Diagnose und Therapie
Die Diagnose erfolgt durch den Tierarzt anhand von Klinik, Gelenkpunktion, Bildgebung und serologischen Nachweisen. Die Behandlung umfasst Antibiotika, Entzündungshemmer und begleitende physiotherapeutische Maßnahmen. Bei chronischen Verläufen steht die Erhaltung der Lebensqualität im Vordergrund.
Mögliche Symptome
- Lahmheit an einer oder mehreren Gliedmaßen
- Geschwollene, warme Gelenke
- Steifer Gang, verkürzte Schrittlänge
- Aufstehprobleme und vermehrtes Liegen
- Schmerzäußerungen bei Bewegung
- Muskelatrophie an betroffenen Gliedmaßen
- Gewichtsverlust und reduzierte Futteraufnahme
- Fehlstellungen und Klauenveränderungen im chronischen Verlauf
Orthopädische Indikationen
- Stützbandagen zur Entlastung chronisch entzündeter Karpal- oder Tarsalgelenke
- Orthesen zur Stabilisierung bei ankylosierenden Gelenkveränderungen
- Orthopädische Hilfsmittel zur Kompensation von Fehlbelastungen
- Unterstützende Versorgung bei Zucht- und Heimtierschweinen mit chronischer Arthritis
- Begleitende Versorgung während physiotherapeutischer Rehabilitation
Häufige Fragen
Ist Rotlaufarthritis beim Schwein heilbar?
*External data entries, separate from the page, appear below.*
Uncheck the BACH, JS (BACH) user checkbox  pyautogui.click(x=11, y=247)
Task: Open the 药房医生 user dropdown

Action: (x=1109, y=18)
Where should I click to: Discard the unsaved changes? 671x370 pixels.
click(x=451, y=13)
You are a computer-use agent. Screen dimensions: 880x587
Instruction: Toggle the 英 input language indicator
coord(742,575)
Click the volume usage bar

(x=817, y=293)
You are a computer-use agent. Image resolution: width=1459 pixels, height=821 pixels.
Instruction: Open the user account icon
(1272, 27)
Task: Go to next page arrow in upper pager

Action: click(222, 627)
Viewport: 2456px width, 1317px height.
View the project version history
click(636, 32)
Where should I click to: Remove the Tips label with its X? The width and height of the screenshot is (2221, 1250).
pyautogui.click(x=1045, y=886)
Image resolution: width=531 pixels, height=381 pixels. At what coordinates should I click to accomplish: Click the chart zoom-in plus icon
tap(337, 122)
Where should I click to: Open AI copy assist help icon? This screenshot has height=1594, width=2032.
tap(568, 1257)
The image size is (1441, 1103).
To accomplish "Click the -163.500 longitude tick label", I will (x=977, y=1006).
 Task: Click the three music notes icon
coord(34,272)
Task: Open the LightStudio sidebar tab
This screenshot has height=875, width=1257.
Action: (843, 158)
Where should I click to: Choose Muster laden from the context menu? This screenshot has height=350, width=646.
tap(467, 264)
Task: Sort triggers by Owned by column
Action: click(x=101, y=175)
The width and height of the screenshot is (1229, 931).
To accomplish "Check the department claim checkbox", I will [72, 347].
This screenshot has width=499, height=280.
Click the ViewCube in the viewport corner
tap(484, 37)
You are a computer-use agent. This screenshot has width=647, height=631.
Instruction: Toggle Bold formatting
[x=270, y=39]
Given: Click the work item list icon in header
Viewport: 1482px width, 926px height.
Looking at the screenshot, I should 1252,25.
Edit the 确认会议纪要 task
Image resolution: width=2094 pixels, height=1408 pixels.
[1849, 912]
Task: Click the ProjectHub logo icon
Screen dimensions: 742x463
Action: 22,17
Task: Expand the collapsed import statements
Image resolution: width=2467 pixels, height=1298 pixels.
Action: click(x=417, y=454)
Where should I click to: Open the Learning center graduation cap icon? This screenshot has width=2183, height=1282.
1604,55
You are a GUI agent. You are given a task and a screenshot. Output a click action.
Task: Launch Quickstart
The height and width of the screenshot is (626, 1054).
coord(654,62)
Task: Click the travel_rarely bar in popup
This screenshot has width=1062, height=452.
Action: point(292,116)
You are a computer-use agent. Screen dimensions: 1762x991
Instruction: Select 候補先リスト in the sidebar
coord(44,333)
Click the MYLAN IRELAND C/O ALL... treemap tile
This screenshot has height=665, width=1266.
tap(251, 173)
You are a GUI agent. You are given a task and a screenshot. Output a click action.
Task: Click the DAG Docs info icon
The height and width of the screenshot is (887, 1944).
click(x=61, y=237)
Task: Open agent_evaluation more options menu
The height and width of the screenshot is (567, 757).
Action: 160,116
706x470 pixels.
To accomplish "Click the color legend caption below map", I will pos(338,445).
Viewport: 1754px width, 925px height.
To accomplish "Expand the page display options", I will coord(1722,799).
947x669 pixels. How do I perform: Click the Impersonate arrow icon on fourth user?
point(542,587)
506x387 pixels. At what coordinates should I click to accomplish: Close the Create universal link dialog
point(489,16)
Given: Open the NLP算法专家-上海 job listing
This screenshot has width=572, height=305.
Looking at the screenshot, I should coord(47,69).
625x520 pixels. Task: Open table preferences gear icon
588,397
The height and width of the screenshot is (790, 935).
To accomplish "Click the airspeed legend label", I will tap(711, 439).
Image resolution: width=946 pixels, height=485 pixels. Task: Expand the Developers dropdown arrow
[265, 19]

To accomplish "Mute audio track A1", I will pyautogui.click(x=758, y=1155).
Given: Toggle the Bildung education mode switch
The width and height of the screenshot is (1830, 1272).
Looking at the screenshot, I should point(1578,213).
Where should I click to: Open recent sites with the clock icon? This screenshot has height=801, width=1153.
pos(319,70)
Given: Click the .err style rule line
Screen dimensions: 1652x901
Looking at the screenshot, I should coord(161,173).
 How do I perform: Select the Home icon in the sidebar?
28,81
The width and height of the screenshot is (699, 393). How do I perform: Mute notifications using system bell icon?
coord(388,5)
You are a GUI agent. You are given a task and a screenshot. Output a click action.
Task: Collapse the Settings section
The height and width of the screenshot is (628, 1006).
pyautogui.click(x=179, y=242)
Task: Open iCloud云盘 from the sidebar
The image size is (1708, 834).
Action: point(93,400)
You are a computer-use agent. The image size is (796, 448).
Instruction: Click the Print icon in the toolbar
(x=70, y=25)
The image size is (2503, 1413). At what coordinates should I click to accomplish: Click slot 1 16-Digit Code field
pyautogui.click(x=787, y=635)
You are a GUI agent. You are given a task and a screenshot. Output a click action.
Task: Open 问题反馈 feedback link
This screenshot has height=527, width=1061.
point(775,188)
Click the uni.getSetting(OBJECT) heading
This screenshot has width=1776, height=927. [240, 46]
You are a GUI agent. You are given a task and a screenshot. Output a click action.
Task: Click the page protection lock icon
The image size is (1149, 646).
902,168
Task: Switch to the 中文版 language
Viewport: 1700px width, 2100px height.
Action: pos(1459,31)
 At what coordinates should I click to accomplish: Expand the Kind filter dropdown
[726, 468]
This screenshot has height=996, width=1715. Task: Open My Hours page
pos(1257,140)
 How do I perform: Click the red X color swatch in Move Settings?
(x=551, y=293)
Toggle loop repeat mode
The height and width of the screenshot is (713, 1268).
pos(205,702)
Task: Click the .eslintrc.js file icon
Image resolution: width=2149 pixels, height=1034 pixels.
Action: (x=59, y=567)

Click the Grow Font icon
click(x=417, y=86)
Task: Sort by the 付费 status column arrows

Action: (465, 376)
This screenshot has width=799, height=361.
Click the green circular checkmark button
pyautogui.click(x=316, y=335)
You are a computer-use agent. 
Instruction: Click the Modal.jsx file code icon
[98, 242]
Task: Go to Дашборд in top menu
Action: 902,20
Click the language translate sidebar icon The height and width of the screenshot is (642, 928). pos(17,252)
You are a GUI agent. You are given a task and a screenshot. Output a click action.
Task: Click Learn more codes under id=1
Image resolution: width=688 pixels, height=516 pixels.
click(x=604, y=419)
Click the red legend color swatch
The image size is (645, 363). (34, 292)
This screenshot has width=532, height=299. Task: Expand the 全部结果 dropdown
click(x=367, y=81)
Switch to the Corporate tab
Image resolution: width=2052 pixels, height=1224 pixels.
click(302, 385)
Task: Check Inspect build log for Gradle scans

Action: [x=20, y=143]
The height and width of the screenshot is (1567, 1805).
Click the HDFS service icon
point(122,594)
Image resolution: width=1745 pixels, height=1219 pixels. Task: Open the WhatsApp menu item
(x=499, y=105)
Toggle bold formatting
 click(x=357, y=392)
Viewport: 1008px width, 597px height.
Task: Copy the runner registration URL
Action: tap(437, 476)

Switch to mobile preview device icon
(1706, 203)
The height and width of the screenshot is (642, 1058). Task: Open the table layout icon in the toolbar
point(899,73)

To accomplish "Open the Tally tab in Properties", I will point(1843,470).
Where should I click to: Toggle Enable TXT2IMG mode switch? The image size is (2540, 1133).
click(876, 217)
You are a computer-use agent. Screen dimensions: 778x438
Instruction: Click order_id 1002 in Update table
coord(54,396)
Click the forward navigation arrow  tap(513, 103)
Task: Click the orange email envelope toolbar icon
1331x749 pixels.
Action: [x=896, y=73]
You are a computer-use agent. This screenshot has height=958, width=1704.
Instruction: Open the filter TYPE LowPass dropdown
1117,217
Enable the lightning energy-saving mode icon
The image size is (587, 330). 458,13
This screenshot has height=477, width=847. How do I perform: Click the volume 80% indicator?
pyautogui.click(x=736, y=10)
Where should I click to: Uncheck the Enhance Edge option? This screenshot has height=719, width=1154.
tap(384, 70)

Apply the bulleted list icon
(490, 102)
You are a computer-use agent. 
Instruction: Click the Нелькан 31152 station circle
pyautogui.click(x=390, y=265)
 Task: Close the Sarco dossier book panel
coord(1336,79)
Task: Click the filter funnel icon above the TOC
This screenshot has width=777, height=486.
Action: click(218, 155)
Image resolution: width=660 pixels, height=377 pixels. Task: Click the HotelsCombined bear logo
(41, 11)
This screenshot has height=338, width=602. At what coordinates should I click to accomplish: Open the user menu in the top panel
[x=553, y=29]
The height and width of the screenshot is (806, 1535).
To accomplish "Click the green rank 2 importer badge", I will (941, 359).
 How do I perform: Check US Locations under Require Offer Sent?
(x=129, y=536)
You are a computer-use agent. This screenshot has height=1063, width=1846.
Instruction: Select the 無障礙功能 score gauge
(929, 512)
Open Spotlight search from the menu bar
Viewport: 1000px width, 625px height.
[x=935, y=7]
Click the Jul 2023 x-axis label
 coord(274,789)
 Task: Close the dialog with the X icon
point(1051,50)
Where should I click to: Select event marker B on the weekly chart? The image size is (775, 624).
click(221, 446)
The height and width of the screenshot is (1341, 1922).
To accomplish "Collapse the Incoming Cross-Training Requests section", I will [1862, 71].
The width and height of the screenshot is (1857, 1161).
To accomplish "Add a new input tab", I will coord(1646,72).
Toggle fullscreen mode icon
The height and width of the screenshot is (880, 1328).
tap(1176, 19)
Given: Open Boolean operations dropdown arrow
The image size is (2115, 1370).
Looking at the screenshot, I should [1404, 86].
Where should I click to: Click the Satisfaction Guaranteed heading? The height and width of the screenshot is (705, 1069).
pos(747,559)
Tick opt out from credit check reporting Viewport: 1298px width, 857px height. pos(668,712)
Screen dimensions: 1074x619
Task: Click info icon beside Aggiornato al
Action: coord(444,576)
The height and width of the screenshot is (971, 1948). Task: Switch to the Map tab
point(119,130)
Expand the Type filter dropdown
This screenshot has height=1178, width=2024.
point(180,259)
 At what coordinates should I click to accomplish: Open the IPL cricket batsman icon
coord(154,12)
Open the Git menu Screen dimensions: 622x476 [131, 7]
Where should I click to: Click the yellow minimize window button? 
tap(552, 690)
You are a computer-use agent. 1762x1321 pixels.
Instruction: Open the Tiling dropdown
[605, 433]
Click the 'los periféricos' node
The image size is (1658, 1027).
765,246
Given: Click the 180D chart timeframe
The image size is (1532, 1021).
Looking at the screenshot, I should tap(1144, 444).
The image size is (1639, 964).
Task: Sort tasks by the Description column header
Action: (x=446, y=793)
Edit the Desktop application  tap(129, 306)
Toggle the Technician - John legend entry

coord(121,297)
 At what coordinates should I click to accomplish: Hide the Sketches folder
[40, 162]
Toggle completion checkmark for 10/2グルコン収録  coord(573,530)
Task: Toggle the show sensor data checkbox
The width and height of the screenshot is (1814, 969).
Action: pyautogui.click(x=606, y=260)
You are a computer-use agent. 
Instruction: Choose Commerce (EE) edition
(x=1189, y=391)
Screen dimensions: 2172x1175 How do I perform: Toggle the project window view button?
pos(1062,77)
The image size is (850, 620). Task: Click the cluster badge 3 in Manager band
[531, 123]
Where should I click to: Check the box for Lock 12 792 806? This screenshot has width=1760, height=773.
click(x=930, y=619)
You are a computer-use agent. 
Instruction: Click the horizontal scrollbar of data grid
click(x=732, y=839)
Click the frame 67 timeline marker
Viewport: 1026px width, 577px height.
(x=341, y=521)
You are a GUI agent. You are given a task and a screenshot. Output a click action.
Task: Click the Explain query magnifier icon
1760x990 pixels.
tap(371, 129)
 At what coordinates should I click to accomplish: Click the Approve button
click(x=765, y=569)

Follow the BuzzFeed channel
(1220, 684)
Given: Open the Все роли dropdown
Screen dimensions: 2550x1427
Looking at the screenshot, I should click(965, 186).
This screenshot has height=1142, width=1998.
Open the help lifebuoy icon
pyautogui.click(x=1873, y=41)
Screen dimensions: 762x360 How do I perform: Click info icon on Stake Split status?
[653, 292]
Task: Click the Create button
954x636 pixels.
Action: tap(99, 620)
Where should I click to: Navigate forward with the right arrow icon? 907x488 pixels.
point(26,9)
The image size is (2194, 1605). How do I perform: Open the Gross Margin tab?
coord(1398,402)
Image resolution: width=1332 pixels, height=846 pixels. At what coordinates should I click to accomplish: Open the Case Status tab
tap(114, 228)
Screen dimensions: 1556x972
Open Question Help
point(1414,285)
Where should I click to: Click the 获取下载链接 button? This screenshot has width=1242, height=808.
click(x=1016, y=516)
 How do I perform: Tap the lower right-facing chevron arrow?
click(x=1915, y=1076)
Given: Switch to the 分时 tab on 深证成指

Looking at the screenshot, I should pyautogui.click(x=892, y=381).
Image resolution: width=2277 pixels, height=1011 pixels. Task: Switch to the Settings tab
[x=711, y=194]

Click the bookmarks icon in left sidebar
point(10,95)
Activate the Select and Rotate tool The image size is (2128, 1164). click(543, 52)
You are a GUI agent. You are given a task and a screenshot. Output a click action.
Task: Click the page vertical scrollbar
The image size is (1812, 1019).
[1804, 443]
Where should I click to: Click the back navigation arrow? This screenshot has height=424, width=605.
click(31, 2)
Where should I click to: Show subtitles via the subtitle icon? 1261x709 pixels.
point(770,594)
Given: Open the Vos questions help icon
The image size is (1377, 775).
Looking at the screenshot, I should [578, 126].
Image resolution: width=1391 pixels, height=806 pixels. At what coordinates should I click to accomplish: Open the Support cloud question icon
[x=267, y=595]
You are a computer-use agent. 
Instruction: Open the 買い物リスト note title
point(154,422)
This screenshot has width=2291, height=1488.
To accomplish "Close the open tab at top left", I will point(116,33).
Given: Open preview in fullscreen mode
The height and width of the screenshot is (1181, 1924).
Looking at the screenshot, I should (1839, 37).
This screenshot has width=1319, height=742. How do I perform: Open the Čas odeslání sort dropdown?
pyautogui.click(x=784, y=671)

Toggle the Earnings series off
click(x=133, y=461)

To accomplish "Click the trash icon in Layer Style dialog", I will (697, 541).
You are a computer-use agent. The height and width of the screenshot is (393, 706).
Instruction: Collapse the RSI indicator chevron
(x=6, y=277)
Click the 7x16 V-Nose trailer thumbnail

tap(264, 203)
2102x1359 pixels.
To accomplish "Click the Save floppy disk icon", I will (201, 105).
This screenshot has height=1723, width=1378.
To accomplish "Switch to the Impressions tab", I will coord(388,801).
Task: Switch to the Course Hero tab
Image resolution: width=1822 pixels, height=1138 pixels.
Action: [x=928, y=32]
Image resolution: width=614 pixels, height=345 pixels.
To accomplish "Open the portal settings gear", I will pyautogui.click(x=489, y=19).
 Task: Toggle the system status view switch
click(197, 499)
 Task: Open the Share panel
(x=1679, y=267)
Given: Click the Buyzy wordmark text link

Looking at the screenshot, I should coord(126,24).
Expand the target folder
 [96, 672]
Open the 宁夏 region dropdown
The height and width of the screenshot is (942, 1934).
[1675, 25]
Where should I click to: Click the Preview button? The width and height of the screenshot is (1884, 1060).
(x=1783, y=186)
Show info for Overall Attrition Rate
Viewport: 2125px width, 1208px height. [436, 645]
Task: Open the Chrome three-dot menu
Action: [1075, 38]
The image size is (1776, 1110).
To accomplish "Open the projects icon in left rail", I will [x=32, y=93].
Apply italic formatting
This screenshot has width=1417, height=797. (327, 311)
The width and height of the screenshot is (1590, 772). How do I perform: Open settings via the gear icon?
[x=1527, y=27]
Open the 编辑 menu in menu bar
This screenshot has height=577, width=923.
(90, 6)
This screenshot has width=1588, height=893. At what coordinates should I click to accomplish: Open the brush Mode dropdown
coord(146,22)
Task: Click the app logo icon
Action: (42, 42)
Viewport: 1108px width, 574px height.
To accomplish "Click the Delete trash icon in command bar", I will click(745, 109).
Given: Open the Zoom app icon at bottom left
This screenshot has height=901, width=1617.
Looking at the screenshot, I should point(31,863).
Die akute Rotlaufinfektion ist bei rechtzeitiger tierärztlicher Behandlung meist gut therapierbar. Die chronische Rotlaufarthritis hingegen führt oft zu dauerhaften Gelenkveränderungen, die nicht vollständig rückgängig gemacht werden können. Ziel ist dann, Schmerzen zu lindern und die Beweglichkeit zu erhalten.
Können orthopädische Hilfsmittel bei chronischer Rotlaufarthritis helfen?
Ja, individuell angepasste Bandagen und Orthesen können betroffene Gelenke stabilisieren, Fehlbelastungen ausgleichen und die Lebensqualität verbessern. Besonders bei Zuchttieren oder Minipigs als Heimtieren ist die orthopädische Versorgung eine sinnvolle Ergänzung zur tierärztlichen Therapie.
Wie kann man Rotlaufarthritis vorbeugen?
Die wichtigste Vorbeugemaßnahme ist die regelmäßige Impfung gegen Rotlauf, kombiniert mit guter Stallhygiene, Stressreduktion und Schutz vor Verletzungen. Bei Verdacht auf eine akute Rotlaufinfektion sollte sofort ein Tierarzt hinzugezogen werden, um chronische Gelenkschäden zu vermeiden.